How to complete this task
Filter the entries for the word "post". Copy each line that has it.

(Saved data entries)
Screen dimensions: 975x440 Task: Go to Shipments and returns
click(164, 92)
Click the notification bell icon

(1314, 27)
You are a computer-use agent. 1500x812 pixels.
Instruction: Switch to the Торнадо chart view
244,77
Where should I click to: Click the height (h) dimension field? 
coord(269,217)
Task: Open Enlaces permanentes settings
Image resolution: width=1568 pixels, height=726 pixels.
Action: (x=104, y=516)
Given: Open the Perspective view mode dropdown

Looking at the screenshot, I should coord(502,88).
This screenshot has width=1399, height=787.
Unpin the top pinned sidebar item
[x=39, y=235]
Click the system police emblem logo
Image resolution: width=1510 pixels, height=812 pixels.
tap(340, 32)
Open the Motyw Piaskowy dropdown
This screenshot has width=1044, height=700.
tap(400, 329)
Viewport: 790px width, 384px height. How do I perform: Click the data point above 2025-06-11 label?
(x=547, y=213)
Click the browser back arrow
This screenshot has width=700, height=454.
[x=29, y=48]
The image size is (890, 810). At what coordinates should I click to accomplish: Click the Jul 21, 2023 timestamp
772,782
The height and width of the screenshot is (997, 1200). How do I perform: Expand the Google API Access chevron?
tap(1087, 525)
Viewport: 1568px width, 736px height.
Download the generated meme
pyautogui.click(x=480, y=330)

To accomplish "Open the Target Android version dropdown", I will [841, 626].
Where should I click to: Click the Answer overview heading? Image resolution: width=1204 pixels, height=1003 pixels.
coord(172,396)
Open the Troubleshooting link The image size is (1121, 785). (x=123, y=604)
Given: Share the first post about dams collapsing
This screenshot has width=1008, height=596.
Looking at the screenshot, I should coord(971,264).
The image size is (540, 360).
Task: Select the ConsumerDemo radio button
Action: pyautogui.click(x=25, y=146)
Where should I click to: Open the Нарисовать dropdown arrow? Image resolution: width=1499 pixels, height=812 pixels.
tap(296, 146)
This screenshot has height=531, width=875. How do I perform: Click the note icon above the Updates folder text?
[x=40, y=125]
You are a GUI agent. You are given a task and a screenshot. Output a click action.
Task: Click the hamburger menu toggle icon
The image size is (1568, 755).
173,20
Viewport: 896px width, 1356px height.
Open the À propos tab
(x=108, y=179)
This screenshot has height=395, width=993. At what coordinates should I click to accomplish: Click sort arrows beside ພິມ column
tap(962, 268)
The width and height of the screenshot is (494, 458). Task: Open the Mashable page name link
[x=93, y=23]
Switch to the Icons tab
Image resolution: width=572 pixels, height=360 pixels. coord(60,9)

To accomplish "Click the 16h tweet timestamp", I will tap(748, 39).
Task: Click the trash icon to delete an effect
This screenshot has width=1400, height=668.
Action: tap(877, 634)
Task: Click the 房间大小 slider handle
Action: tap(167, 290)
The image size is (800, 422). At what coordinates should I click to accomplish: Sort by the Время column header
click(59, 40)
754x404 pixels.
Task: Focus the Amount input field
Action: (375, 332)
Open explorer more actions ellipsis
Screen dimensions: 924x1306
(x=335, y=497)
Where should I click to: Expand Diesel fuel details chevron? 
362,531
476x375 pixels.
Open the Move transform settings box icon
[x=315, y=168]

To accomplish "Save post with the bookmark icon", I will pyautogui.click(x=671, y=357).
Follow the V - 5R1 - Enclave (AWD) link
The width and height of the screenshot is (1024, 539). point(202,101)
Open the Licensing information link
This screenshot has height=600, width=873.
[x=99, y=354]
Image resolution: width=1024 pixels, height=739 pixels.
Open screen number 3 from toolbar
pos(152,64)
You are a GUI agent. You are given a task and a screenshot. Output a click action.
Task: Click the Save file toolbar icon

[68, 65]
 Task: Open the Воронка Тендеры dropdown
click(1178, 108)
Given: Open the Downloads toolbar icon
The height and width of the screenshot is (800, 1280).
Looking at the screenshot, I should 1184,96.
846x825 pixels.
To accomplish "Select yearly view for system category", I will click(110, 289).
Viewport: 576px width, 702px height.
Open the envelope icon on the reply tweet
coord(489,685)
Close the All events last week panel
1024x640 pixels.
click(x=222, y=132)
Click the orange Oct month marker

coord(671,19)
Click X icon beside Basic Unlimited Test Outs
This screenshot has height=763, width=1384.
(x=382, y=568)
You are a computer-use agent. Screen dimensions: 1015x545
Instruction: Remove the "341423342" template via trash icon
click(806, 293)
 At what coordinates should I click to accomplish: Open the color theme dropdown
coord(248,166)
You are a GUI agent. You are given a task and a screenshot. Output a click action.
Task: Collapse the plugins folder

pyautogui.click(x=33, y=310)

Response below
Given: Share the first post about dams collapsing
To accomplish "Save post with the bookmark icon", I will pyautogui.click(x=671, y=357).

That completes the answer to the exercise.